§ **THE PROBLEM**
Report every line of the records below that contains the string "action", copying each such line in full.

Collection entries:

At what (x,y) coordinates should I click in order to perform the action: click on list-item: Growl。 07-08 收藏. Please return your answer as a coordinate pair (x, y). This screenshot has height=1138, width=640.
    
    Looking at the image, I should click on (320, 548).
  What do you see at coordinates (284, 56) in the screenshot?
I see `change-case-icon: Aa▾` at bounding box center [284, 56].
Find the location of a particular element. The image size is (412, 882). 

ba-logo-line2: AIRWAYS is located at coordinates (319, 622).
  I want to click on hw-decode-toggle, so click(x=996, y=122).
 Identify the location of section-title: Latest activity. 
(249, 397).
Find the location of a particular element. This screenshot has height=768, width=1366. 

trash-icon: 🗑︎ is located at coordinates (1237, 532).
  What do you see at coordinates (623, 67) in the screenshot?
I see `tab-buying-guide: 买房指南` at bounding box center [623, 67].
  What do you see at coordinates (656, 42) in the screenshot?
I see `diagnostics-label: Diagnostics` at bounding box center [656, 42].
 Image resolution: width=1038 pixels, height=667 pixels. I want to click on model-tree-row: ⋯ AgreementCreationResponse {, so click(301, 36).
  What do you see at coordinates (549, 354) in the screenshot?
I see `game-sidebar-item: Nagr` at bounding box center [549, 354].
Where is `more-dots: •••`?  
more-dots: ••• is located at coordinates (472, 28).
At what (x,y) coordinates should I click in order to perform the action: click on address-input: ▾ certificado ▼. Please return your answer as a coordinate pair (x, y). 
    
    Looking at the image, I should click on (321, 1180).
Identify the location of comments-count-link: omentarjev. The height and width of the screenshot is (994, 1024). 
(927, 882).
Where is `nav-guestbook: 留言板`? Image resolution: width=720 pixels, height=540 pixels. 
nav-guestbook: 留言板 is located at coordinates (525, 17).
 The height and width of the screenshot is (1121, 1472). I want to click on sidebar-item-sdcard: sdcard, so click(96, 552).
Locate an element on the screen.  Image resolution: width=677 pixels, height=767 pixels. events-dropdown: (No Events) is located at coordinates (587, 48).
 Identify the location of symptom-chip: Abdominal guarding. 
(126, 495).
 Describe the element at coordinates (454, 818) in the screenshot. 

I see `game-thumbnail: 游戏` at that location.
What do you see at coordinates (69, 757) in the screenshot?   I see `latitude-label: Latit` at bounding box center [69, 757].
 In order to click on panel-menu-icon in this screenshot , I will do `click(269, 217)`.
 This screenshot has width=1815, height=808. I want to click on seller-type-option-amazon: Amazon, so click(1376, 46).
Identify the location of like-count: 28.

§ **OUTPUT OF THE EXERCISE**
At what (x,y) coordinates should I click in order to perform the action: click on list-item: Growl。 07-08 收藏. Please return your answer as a coordinate pair (x, y). This screenshot has height=1138, width=640.
At what (x,y) coordinates should I click in order to perform the action: click on address-input: ▾ certificado ▼. Please return your answer as a coordinate pair (x, y). 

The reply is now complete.